During his walkabout, Msimanga spotted two stores which he saw fit to close as a precautionary step to avoid future disasters from happening.

In a post on social media, the Tshwane mayor said he walked into one shop operated by a man who did not have any documentation to be in the country. Another shop was operating without any kind of license.

“Worse, the shop has a number of full 35kg gas-bottles, while using open fire (coal) to braai on the same spot. This can’t be,” he said.

Msimanga’s actions come after Johannesburg mayor Mashaba’s apology after making his first citizen’s arrest this week.

Mashaba stopped a man transporting dead cow parts in a trolley.
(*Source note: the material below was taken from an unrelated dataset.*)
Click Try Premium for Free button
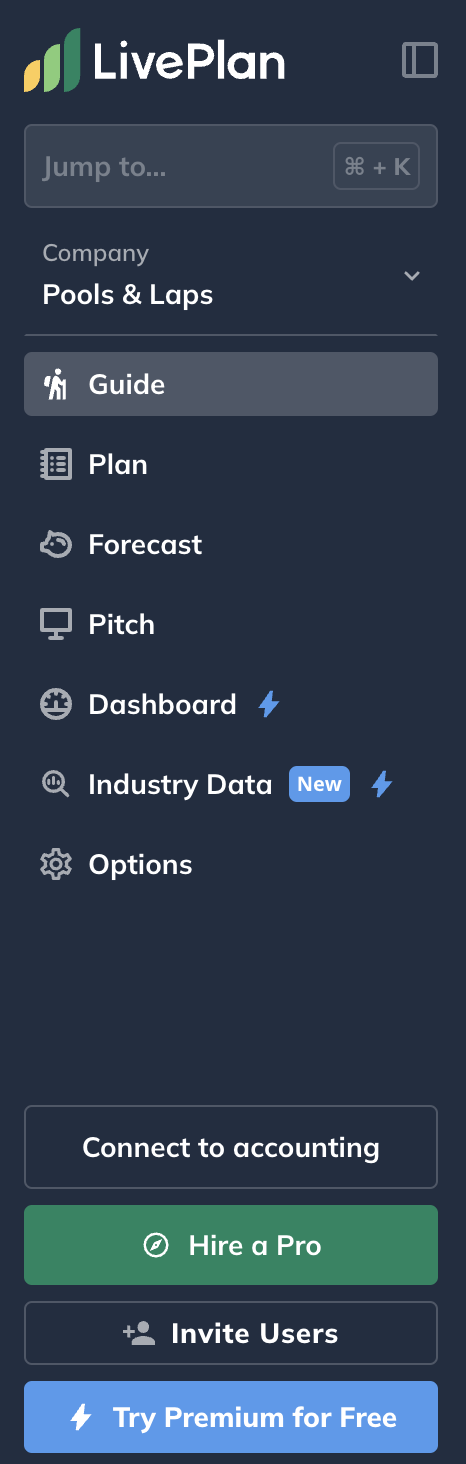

In a tweet, the mayor said: “I have just personally stopped this illegally act in our city. How do we allow meat trading like this? I am waiting for metro police to come and attend before we experience a breakdown of unknown diseases in our city of Johannesburg.” (sic)

The statement appears to have ignited controversy as some have criticised the mayor for his comments about informal traders, foreign nationals, and the handling of meat products.

Mashaba took to Twitter to apologise to residents for his comments relating to meat being a potential risk of an Ebola outbreak.

The Johannesburg mayor apologised for his social media post, not for protecting the residents.

“Our health facilities are already stretched to the limit.”

His tone appears to have changed on Wednesday as he apologised, stating that his comments may have come across as insensitive to the plight of informal traders. He said his comments were never constructed to attack any person or group – informal traders or foreign residents.

“My reaction was born out of a situation in which so many of our residents lack access to quality health care and are vulnerable to the kind of outbreaks that can arise from improper treatment of food. This is true in both the formal and informal economy. Our healthcare facilities throughout the city are already stretched to the limit, and an outbreak would be disastrous for our residents. However, for my commitment and focus on the enforcement of by-laws in our city and the need to proactively protect the wellbeing of our residents, I remain resolute and unapologetic.”